Of course, Hun Sen wants to divide the opposition party. Sam Rainsy’s return would no doubt call in question Kem Sokha’s legitimacy as leader, and undermine the apparent attempts to democratize the pro-democracy party. There were rumblings of discontent late last year over how power is concentrated among the party’s upper echelon.

But once again, if Sam Rainsy knows the government will use his return to sow distrust within the CNRP, why go on air and demand Hun Sen revoke the ban? And if he doesn’t want to be a “childish and inconsistent hero,” why sound like one, such as when he told RFA: “I’m willing to be jailed. I’m willing to die in order for the nation to survive. I will return and let them do whatever to me, but have to have the guarantee that the nation survives.” However one looks at it, he has been inconsistent and faux-heroic.
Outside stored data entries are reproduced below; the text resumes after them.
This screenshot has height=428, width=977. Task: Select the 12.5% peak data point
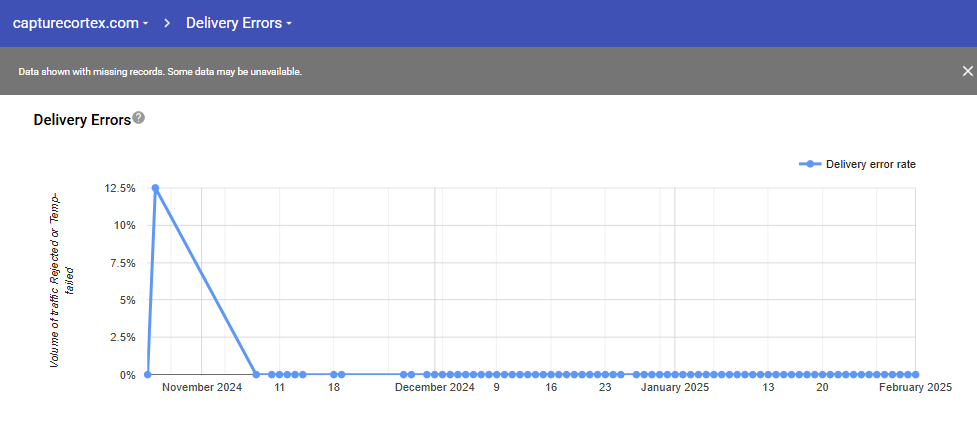(x=155, y=188)
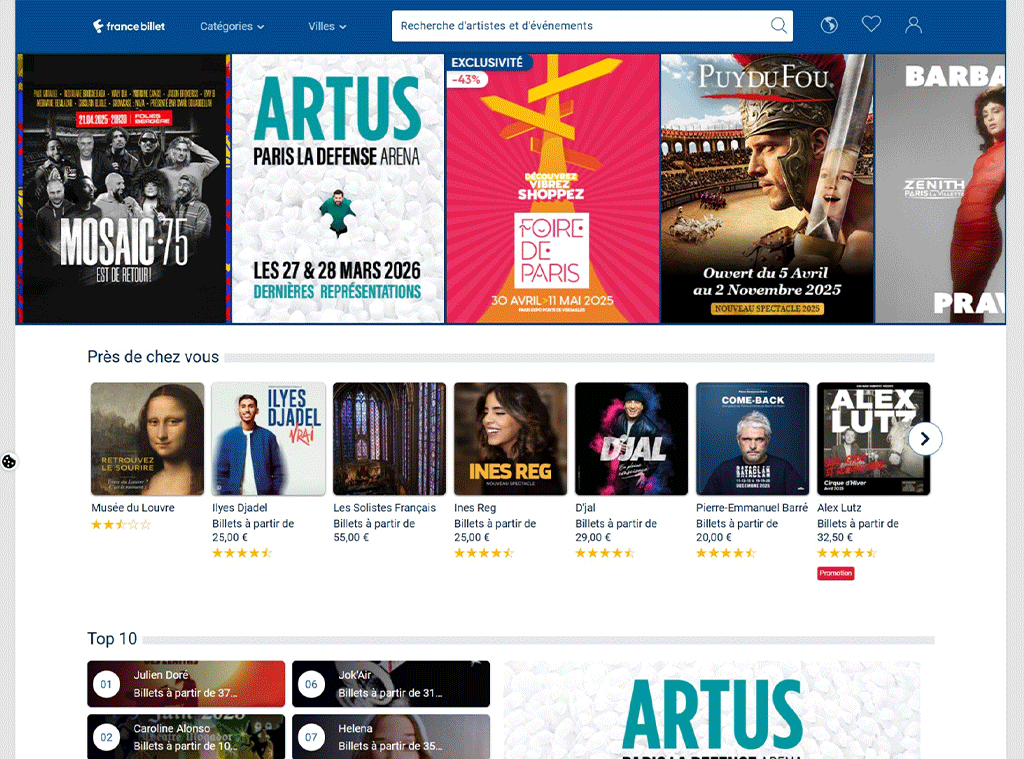The image size is (1024, 759).
Task: Click the Alex Lutz Promotion badge
Action: [836, 573]
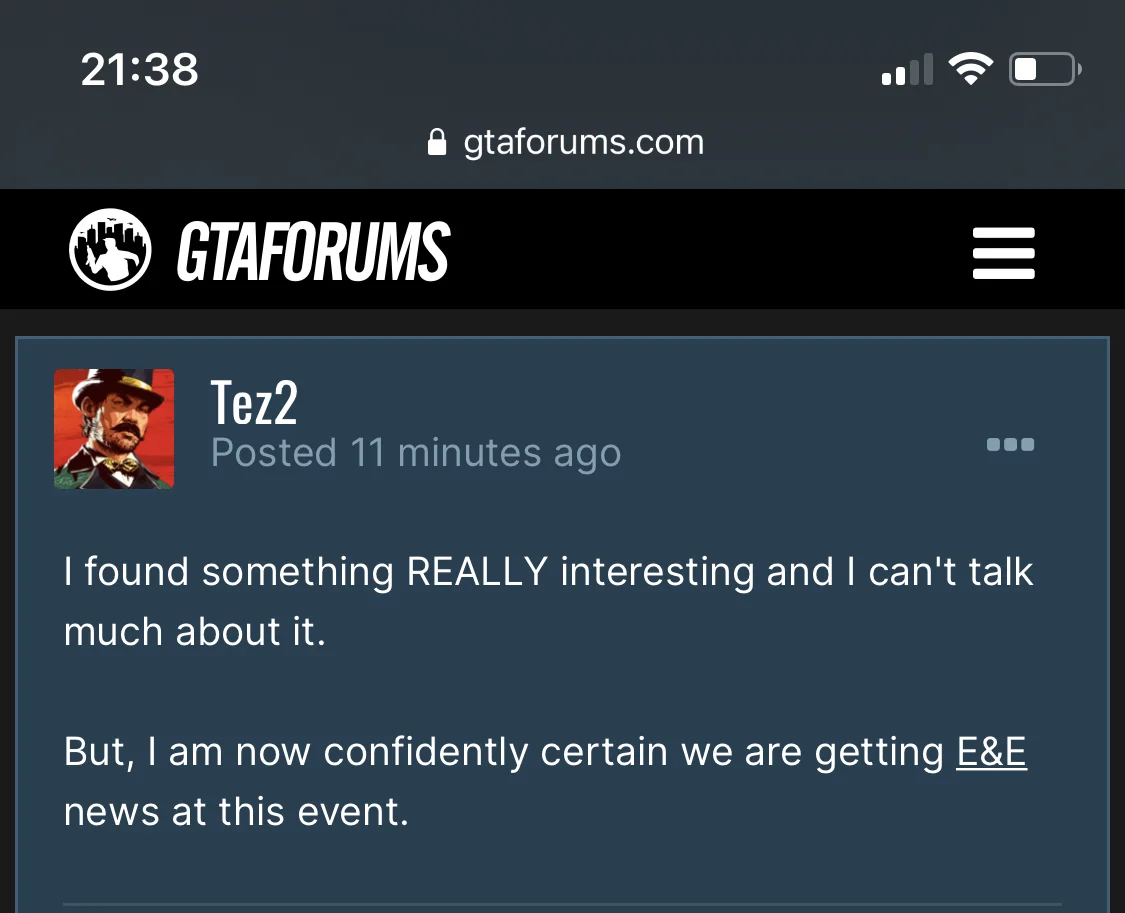
Task: Tap the padlock icon in address bar
Action: 436,142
Ou Virak, president of the Future Forum think tank, told me last year that Sam Rainsy (before resigning as party president) had lost the ability to look at the bigger picture. “Today, he seems to be obsessed with Hun Sen and himself more than anything else. More than about the country,” he said.

Interestingly enough, for the same article I also spoke to Noan Sereiboth, a blogger and member of political discussion group Politikoffee, who said that many Cambodians who oppose the Hun Sen government still support Sam Rainsy because “there is no choice besides him.”

Today, however, there is an alternative. Kem Sokha and the new vice presidents have just led the CNRP to considerable success in this month’s commune election; far more impressive when one notes that the election was described an unfree and unfair by several monitors. And although Kem Sokha’s stature is not comparable to Sam Rainsy’s, he is far more capable of winning over rural voters, who will be the deciding factors in next year’s general election.

Of course, Cambodian politics is about personality. Australian political scientist Lee Morgenbesser described Cambodia as having an “authoritarian regime characterized by Hun Sen’s personal control of the political system” in a recent essay, which added that the prime minister runs a “personalist dictatorship.” But personality politics is not defeated by more personality politics.

It is time for the CNRP to step up as a party, not just a coalition of figures. And as I have noted before, the party’s task is not just winning an election but preparing to form a government. For effective governance, it must focus on policy and teamwork, not gratify the destinal ambitions of Sam Rainsy.